B. Karunakar (supra) also specifically held, that inquiries and adverse disciplinary orders made prior to the decision in Mohd. Ramzan Khan
(supra) i.e. on 20.11.1990 were immune from challenge. B. Karunakar (supra) states as follows:
"43. xxxx xxxx xxxx xxxx It will, therefore, have to be held that notwithstanding the decision of the Gujarat High Court in N.N. Prajapati case and of the Central Administrative Tribunal in Premnath K. Sharma case and of the other courts and tribunals, the law was in an unsettled condition till at least November 20, 1990 on which day the Mohd. Ramzan Khan case was decided. Since the said decision made the law expressly prospective in operation the law laid down there will apply only to those orders of punishment which are passed by the disciplinary authority after 20.11.1990."
5. From the above, it is apparent that in all inquiries concluded after 20.11.1990, the report had to be mandatorily furnished to the delinquent officer or employee. This was based upon the salutary principle that regardless of the demand of the employee for access to the report, this principle was based on public policy that one facing proceedings likely to adversely impact him should be made aware of the tentative findings to enable him to impugn them or make his representation. In the present case, the findings of the enquiry report were reported to the management, on 06.07.1992. It appears that the order of removal was made simultaneously and both the enquiry report as well as the removal order was supplied to the delinquent employee i.e. the appellant. Thus, the employee was denied the opportunity of representing against the management to possibly secure a lighter penalty. In these circumstances, this Court has no manner of doubt that the principles of natural justice, recognized as such to be part of the law of the land were violated.

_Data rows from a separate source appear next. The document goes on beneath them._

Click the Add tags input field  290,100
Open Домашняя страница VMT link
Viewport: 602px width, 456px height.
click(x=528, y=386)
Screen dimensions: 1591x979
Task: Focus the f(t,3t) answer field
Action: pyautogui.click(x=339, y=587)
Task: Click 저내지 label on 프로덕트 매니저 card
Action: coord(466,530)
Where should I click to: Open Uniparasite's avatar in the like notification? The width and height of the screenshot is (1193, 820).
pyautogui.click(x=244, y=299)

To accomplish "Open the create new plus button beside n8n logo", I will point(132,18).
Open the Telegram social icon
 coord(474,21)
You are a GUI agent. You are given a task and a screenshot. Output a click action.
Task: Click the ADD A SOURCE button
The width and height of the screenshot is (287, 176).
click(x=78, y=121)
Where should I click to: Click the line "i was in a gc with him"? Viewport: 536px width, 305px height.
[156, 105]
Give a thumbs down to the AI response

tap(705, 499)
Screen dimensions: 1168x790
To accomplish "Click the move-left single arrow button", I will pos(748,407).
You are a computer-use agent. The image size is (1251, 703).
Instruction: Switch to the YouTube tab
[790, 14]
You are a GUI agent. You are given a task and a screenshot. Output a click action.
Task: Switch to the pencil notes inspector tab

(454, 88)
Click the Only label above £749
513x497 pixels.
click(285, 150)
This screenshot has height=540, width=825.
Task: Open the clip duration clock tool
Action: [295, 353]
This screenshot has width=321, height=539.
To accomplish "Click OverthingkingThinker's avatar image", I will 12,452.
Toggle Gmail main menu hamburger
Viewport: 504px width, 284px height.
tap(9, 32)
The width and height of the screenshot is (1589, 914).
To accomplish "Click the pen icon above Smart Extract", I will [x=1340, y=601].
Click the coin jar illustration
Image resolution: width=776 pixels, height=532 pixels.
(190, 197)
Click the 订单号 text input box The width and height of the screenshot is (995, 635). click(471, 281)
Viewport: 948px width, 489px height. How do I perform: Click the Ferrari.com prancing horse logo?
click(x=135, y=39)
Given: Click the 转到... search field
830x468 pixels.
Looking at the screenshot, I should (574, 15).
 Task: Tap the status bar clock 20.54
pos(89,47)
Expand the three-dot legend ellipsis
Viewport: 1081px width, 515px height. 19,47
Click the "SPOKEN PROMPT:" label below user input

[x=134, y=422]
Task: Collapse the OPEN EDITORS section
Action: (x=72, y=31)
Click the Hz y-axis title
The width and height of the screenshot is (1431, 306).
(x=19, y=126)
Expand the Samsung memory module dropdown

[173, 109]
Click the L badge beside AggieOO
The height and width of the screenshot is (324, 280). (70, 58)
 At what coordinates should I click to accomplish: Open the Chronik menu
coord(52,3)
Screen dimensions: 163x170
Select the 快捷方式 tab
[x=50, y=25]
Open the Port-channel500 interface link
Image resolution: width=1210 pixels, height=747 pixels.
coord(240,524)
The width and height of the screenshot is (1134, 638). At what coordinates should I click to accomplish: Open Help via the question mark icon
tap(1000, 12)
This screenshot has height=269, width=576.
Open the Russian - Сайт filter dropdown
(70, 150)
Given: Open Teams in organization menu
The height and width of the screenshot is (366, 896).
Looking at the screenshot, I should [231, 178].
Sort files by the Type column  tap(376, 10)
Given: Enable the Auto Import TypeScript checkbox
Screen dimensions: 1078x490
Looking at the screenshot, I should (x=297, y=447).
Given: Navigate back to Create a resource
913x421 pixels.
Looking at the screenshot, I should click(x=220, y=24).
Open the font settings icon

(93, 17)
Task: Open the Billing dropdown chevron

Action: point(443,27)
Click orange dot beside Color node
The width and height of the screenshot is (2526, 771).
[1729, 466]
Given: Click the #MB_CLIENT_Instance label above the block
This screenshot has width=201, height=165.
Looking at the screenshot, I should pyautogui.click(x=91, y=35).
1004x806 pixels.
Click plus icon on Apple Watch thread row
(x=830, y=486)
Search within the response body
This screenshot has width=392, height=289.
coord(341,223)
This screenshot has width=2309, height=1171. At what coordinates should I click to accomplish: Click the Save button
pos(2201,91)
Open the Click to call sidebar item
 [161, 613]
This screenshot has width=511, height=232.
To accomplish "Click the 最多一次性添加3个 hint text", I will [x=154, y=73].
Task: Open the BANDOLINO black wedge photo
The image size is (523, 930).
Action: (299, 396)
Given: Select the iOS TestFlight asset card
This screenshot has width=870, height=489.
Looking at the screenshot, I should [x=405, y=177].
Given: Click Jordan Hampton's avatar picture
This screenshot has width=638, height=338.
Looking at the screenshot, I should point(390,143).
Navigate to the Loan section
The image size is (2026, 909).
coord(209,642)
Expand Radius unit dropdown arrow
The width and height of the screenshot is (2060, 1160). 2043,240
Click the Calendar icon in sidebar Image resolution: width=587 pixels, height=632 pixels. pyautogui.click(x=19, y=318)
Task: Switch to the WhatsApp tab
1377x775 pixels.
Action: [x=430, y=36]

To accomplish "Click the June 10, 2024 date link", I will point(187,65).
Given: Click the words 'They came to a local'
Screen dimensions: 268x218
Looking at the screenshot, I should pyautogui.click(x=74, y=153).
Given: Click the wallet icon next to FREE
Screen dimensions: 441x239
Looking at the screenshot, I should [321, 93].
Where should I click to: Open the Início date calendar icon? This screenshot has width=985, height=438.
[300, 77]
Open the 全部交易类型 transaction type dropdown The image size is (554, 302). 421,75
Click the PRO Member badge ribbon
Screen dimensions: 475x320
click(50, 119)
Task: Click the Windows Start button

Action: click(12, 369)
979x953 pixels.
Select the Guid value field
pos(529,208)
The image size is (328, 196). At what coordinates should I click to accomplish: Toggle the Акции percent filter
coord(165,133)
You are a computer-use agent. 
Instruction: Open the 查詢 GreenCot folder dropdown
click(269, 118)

6. The question then is what relief should be granted having regard to the circumstances of the case. The original management i.e. Super Bazar Cooperative Store Ltd., was directed to be wound up in July, 2002. It was thereafter sought to be revived when a new management was given charge. Subsequently, that management withdrew from the affairs of the Super Bazar. In these circumstances, the Store faces liquidation and is represented by the Liquidator. Having regard to all these circumstances and the passage of time, it would be appropriate that the appellant's right to entire back wages may be justified.
7. This Court hereby declares that the appellant is entitled to three years back wages calculated on the basis of the average annual emoluments that he would have drawn for the period 1992-2002. In the event of the Super Bazar being revived in any manner whatsoever, it is open to its management to take the proceedings further, to the logical extent and pass appropriate orders in accordance with law after giving notice to the appellant to make his representation. The impugned order of removal as well as the award of the Labour Court and the Single Judge are hereby set aside.
The appeal is allowed on the above terms with no order as to costs.